Stored data
BEGIN
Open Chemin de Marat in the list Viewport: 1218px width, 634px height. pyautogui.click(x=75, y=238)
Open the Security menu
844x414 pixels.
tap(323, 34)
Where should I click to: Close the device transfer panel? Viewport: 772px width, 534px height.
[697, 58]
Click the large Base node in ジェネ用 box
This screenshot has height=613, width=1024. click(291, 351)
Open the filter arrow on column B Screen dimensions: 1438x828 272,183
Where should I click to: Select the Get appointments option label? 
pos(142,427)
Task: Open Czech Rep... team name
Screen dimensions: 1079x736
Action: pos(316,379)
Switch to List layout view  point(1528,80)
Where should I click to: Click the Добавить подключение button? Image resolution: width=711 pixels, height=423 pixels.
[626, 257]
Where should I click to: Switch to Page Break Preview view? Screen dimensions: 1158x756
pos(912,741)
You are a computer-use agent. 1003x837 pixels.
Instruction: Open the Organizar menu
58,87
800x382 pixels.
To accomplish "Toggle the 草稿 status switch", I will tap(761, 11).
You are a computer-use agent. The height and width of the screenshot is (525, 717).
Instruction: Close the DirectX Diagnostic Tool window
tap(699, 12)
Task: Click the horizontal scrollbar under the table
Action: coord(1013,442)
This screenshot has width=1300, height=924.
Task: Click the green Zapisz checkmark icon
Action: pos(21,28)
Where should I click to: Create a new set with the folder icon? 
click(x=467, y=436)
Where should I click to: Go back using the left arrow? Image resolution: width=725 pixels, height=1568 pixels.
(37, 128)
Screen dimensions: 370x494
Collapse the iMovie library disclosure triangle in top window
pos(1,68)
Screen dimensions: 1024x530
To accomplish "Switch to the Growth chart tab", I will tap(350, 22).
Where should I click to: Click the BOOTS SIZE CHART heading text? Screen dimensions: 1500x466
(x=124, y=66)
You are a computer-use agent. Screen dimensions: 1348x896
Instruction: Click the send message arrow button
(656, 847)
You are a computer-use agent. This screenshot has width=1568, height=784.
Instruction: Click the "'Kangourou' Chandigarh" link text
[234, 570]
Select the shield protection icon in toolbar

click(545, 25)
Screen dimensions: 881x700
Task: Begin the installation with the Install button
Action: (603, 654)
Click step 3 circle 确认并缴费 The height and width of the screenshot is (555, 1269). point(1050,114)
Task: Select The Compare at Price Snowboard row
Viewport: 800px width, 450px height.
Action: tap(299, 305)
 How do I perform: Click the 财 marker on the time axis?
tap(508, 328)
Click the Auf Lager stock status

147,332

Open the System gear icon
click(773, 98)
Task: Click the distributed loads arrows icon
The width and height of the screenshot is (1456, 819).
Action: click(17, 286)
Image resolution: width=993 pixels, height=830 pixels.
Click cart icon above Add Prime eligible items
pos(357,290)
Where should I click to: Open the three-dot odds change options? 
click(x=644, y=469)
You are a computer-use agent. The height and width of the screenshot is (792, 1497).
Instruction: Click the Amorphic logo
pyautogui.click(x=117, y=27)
END
* Task to carry out *
Retype each entry exactly.

* Response box *
Open Chemin de Marat in the list Viewport: 1218px width, 634px height. pyautogui.click(x=75, y=238)
Open the Security menu
844x414 pixels.
tap(323, 34)
Where should I click to: Close the device transfer panel? Viewport: 772px width, 534px height.
[697, 58]
Click the large Base node in ジェネ用 box
This screenshot has height=613, width=1024. click(291, 351)
Open the filter arrow on column B Screen dimensions: 1438x828 272,183
Where should I click to: Select the Get appointments option label? 
pos(142,427)
Task: Open Czech Rep... team name
Screen dimensions: 1079x736
Action: pos(316,379)
Switch to List layout view  point(1528,80)
Where should I click to: Click the Добавить подключение button? Image resolution: width=711 pixels, height=423 pixels.
[626, 257]
Where should I click to: Switch to Page Break Preview view? Screen dimensions: 1158x756
pos(912,741)
You are a computer-use agent. 1003x837 pixels.
Instruction: Open the Organizar menu
58,87
800x382 pixels.
To accomplish "Toggle the 草稿 status switch", I will tap(761, 11).
You are a computer-use agent. The height and width of the screenshot is (525, 717).
Instruction: Close the DirectX Diagnostic Tool window
tap(699, 12)
Task: Click the horizontal scrollbar under the table
Action: coord(1013,442)
This screenshot has width=1300, height=924.
Task: Click the green Zapisz checkmark icon
Action: pos(21,28)
Where should I click to: Create a new set with the folder icon? 
click(x=467, y=436)
Where should I click to: Go back using the left arrow? Image resolution: width=725 pixels, height=1568 pixels.
(37, 128)
Screen dimensions: 370x494
Collapse the iMovie library disclosure triangle in top window
pos(1,68)
Screen dimensions: 1024x530
To accomplish "Switch to the Growth chart tab", I will tap(350, 22).
Where should I click to: Click the BOOTS SIZE CHART heading text? Screen dimensions: 1500x466
(x=124, y=66)
You are a computer-use agent. Screen dimensions: 1348x896
Instruction: Click the send message arrow button
(656, 847)
You are a computer-use agent. This screenshot has width=1568, height=784.
Instruction: Click the "'Kangourou' Chandigarh" link text
[234, 570]
Select the shield protection icon in toolbar

click(545, 25)
Screen dimensions: 881x700
Task: Begin the installation with the Install button
Action: (603, 654)
Click step 3 circle 确认并缴费 The height and width of the screenshot is (555, 1269). point(1050,114)
Task: Select The Compare at Price Snowboard row
Viewport: 800px width, 450px height.
Action: tap(299, 305)
 How do I perform: Click the 财 marker on the time axis?
tap(508, 328)
Click the Auf Lager stock status

147,332

Open the System gear icon
click(773, 98)
Task: Click the distributed loads arrows icon
The width and height of the screenshot is (1456, 819).
Action: click(17, 286)
Image resolution: width=993 pixels, height=830 pixels.
Click cart icon above Add Prime eligible items
pos(357,290)
Where should I click to: Open the three-dot odds change options? 
click(x=644, y=469)
You are a computer-use agent. The height and width of the screenshot is (792, 1497).
Instruction: Click the Amorphic logo
pyautogui.click(x=117, y=27)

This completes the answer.